What this task involves: According to the passage below on ocean data sources, which organization distributes the NOAA OI SST V2 High-Resolution Dataset?

We used daily zonal and meridional geostrophic velocities produced from Ssalto/Duacs delayed-time Level 4 sea surface height. The Ssalto/Duacs altimeter products were produced and distributed by the Copernicus Marine and Environment Monitoring Service (CMEMS) (http://www.marine.copernicus.eu). The spatial resolution is \(0.25^\circ \times 0.25^\circ\). The daily SST with a spatial resolution of \(0.25^\circ \times 0.25^\circ\) is obtained from NOAA OI SST V2 High-Resolution Dataset data products distributed by Physical Science Laboratory (https://psl.noaa.gov). OI SST V2 is a blend of in situ ship and buoy SSTs with satellite SSTs derived from the Advanced Very High-resolution Radiometer (AVHRR) (Huang et al. 2021).

2.2 Particle tracking and subtropical water ratio

Particle trajectories are governed by the following relationship:

$$\begin{array}{*{20}c} {\frac{{{\text{d}}{\varvec{x}}}}{{{\text{d}}t}} = {\varvec{u}}_{g} \left( {{\varvec{x}},t} \right),} \\ \end{array}$$

(1)

Dataset content:
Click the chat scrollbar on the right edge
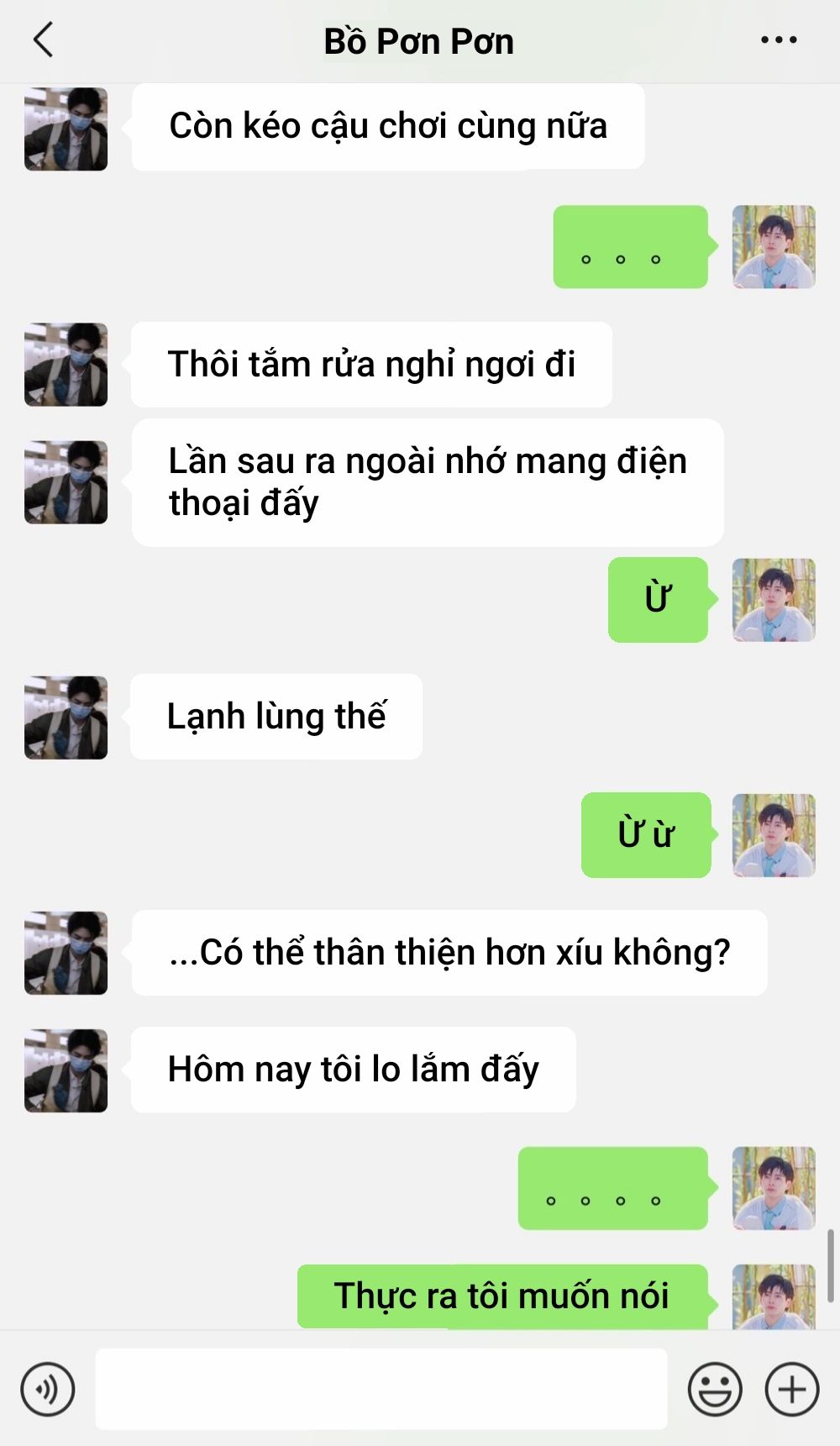[830, 1265]
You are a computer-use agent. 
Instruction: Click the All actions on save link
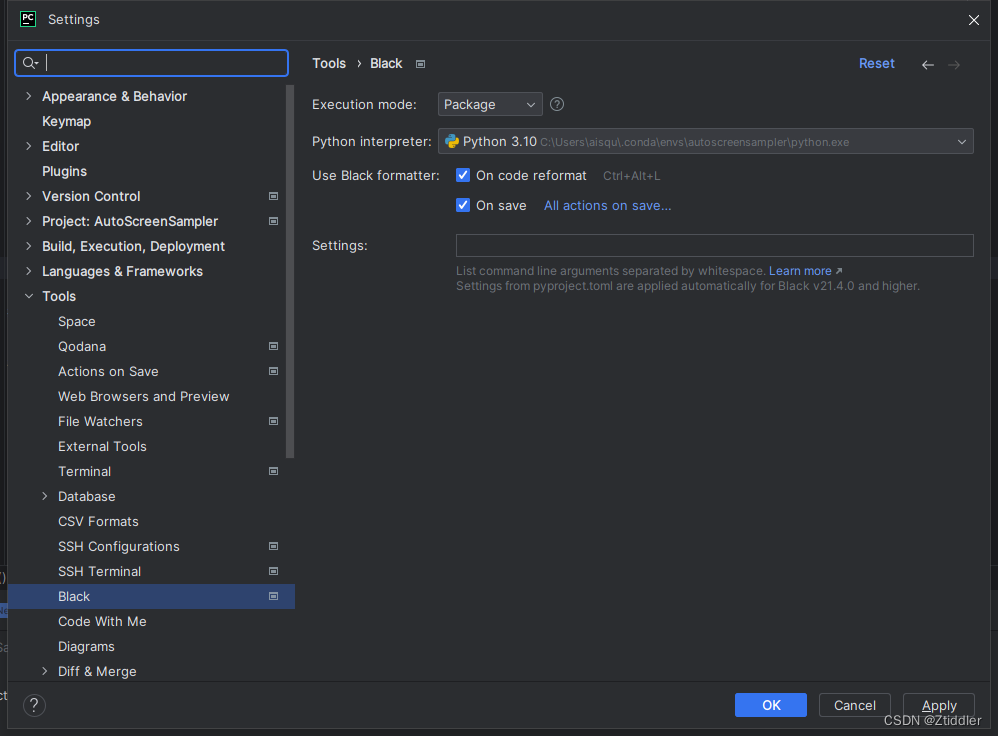click(607, 204)
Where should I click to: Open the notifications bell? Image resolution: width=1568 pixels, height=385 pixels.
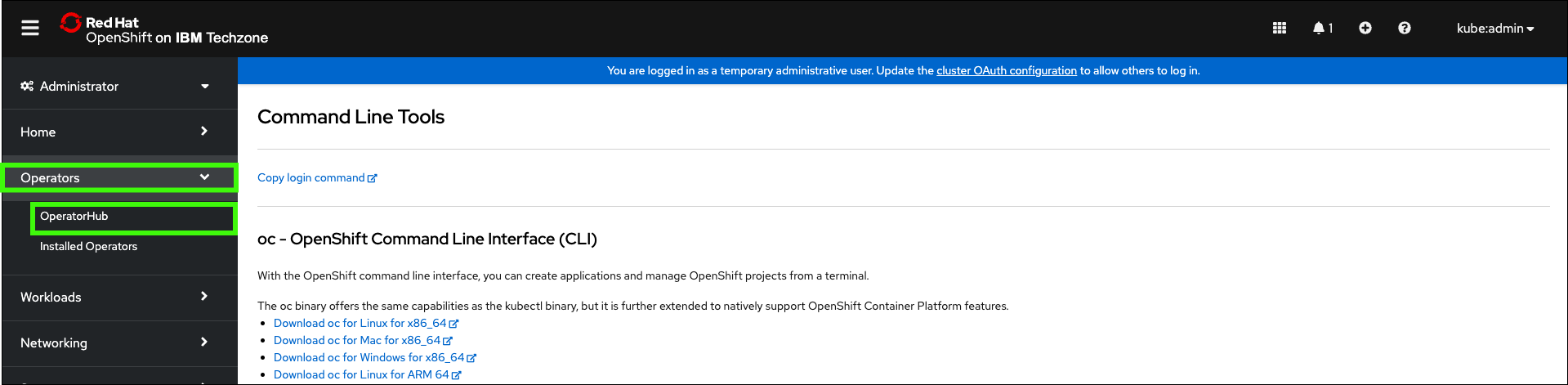pos(1320,29)
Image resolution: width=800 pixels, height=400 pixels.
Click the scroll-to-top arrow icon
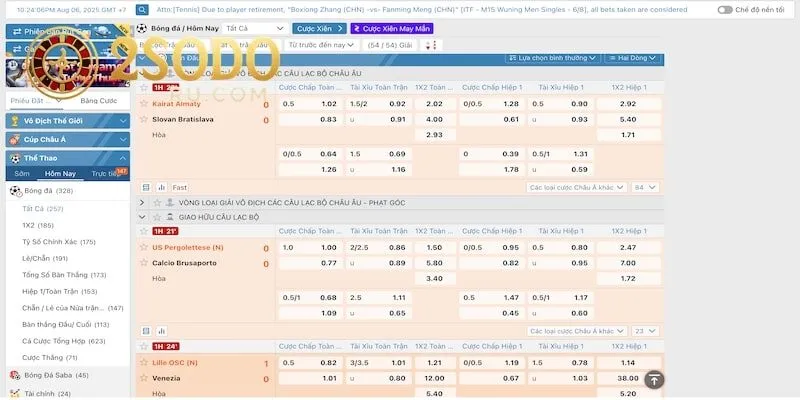point(654,379)
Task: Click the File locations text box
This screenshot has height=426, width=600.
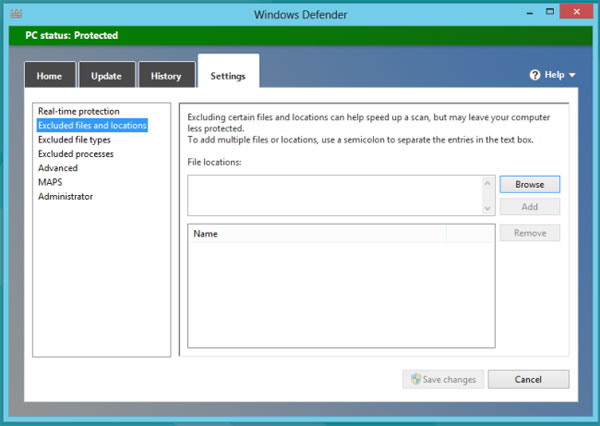Action: click(x=333, y=195)
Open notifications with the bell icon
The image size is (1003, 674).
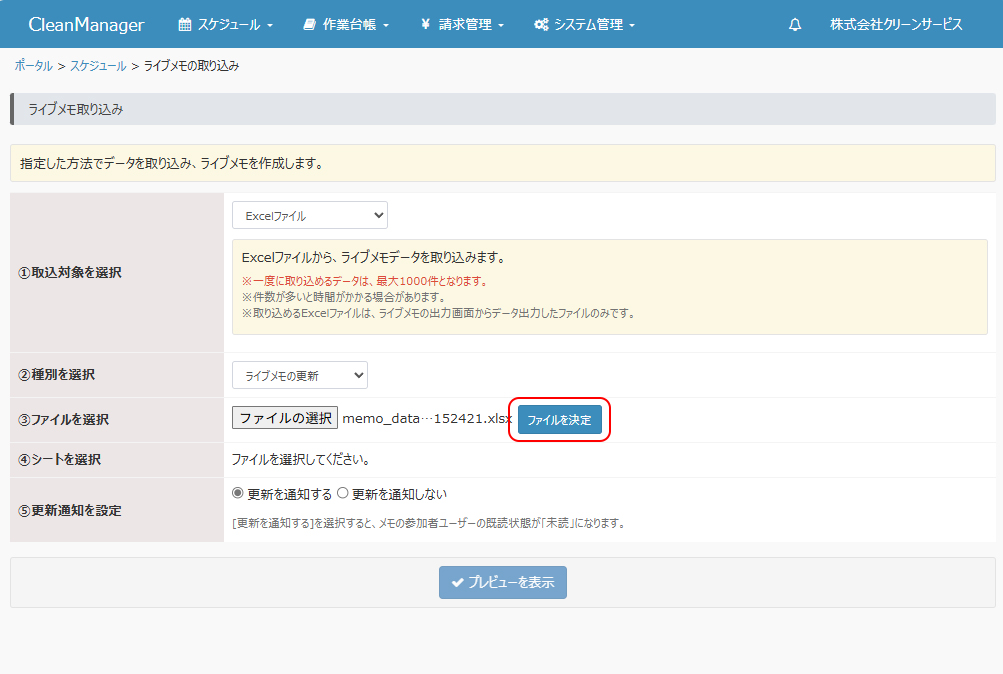pos(795,24)
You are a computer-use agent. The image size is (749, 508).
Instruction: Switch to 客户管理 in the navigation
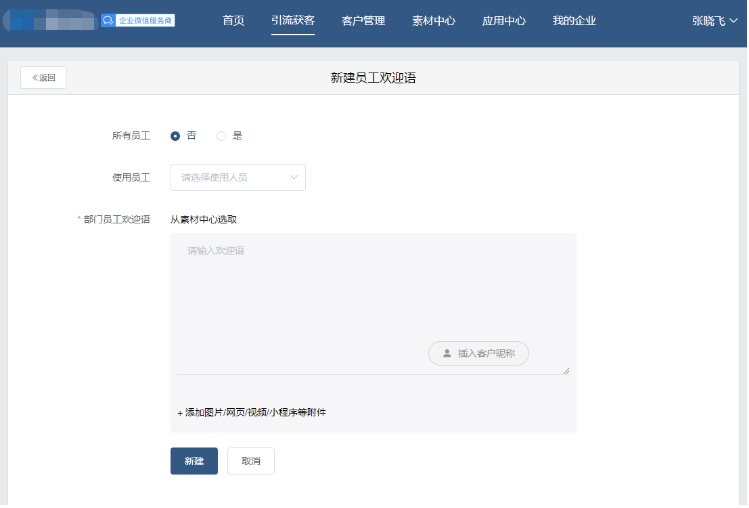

Task result: The Physical Science Laboratory distributes it.